Coins of Tokharistan with old Turkic titles
Author(s) -
Gaybulla Babayarov,
Eldor Asanov
Publication year - 2020
Publication title -
turkic studies journal
Language(s) - English
Resource type - Journals
eISSN - 2708-7360
pISSN - 2664-5157
DOI - 10.32523/2664-5157-2020-2-3-6
Subject(s) - ancient history , central asia , notice , history , politics , islam , ethnic group , archaeology , law , political science
The tamga signs and titles engraved on coins represent symbols of ruling dynasties and the states they had founded and were associated both with the territory where they ruled, as well as with their origin (ethnicity). In this regard of particular interest are Old Turkic tamgas and titles (“Qaghan”, “Yabghu” (?), “Tegin”, “Tarkhan”) available on the pre-Islamic Turkic coins of Tokharistan region (Southern Uzbekistan – Southern Tadjikistan – Northern Afghanistan) with Sogdian scripts.

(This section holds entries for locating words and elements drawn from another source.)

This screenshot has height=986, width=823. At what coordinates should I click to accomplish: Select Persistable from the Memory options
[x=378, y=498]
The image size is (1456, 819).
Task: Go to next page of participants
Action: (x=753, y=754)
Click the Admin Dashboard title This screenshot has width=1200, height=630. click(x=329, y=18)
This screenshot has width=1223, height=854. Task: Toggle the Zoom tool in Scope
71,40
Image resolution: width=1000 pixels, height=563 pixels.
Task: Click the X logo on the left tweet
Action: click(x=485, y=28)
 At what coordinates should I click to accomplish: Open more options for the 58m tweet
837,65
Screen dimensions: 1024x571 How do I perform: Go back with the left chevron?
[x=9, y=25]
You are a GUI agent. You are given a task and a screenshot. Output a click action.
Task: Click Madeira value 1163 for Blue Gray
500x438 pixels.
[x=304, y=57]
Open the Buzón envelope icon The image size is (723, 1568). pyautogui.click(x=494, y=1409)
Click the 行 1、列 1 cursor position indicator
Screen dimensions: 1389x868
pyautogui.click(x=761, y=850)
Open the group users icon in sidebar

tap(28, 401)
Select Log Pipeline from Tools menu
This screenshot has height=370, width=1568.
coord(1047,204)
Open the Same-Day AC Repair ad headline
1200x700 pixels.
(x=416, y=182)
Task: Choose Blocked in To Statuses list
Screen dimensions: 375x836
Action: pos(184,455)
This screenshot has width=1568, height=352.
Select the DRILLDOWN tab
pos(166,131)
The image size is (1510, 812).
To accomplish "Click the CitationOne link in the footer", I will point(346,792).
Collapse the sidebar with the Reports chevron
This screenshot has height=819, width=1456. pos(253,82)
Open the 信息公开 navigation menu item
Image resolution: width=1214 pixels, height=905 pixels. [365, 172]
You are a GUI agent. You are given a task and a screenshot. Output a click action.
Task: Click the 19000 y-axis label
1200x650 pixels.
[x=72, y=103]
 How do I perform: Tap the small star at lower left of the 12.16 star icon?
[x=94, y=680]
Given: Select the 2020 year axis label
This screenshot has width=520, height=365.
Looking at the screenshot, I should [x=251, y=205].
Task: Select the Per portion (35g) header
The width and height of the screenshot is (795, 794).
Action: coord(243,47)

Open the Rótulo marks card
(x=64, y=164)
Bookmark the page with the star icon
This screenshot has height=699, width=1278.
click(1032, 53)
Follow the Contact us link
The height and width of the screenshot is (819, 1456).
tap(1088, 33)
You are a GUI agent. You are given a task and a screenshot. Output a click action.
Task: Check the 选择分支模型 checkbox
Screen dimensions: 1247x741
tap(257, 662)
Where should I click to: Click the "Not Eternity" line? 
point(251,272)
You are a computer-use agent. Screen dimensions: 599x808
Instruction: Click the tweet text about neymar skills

On the early medieval coins of Chach related to the Western Turkic Qaghanate (568-740), there are four types of tamgas – a lyre-shaped one with its varieties, a tamga in the form of two crossed swords, an anchor-form tamga and the diamond-form one, and the fact comes under notice that similar tamgas were engraved on the coins of the Northern Tokharistan of the epoch. Appearance of these tamgas and titles in the territory of Chach and Tokharistan in the Early Middle Ages is directly related to political activities of the Western Turkic Qaghanate and ethno-cultural processes which were taking place in Central Asia.